There are designated wildernesses and they are wonderful, necessary places, but to let the rest of our forests go to waste is unconscionable.

The proof lies in the smoke you have been inhaling this last summer. The same smoke we inhaled in 2006, 2003 and 2000, as millions of board feet of timber become worthless. There is total disregard for timber, wildlife, livestock, homes and people’s lives and property. These same environmentalists have applauded their agenda as sawmills have closed, loggers and mill workers became unemployed, secondary businesses are affected and one more segment of our economy ceases to produce anything. This is a dangerous time in America when we are not allowed to produce a raw material.
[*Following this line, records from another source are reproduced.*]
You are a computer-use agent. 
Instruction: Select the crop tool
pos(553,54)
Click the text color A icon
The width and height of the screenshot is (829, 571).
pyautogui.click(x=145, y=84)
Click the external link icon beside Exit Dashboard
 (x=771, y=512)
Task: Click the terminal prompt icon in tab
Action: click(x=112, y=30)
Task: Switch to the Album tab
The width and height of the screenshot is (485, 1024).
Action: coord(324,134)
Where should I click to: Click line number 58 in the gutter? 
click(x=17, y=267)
Politicians have signed on to the program as they worry about their environmental record. I am sure they enjoy the votes and the money. Instead of showing up in Missoula when a sawmill laid off hundreds to help get federal unemployment, the same politician should have shown up to help them keep their jobs.
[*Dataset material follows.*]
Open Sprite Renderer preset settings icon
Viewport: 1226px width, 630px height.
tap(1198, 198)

I have watched the Forest Service and the timber industry compromise for years. If the timber sale is 200 truckloads, we will settle for 100. If it is 100 we settle for 50. If it is 50 we settle for 10. Soon it will be zero. We have been stepping backward for years trying to please an elite few.

Loggers and forest managers should be held accountable. There are now stewardship programs, best management procedures, streamside zones, certified loggers programs and education programs, but above all there are people who care. People who have a vested interest in the outcome and are willing to work their hardest to do a good job.

The Forest Service has a mandate to care for our national forests. Many times the Forest Service is made out to be the big bad wolf, but they are local people trying to do the best they can. We need to stand behind them, support their efforts and allow them to work.

The environmentalist agenda places no value on the raw material they are wasting. We no longer manage our timber on the front side, and after it burns we don’t even salvage it. We let it rot, become infested with bugs, and fuel for future fires. All of this thanks to the environmentalists, their lawyers and the appeal process, and many times taxpayers cover their court costs.

Environmentalists provide checks and balances to the forest industry, which is good. However, they should have been called preservationists instead of environmentalists, and therein lies their fundamental flaw. You cannot preserve a forest. A forest is a living, changing, growing and eventually dying entity. In trying to preserve the forest, they sentence it to disease, overgrowth, fire, erosion from fire, waste and eventually fire-sterilized ground that produces nothing but brush.

The environmental community is now 100 percent guilty of what they so pompously accused the logging industry of: a total disregard for the care of our forests.

I believe the loggers and forest managers that I have spent my life with in the forests of Montana are the true environmentalists and stewards of the land.

Larry Mahe is a long-time logger who lives in Stevensville.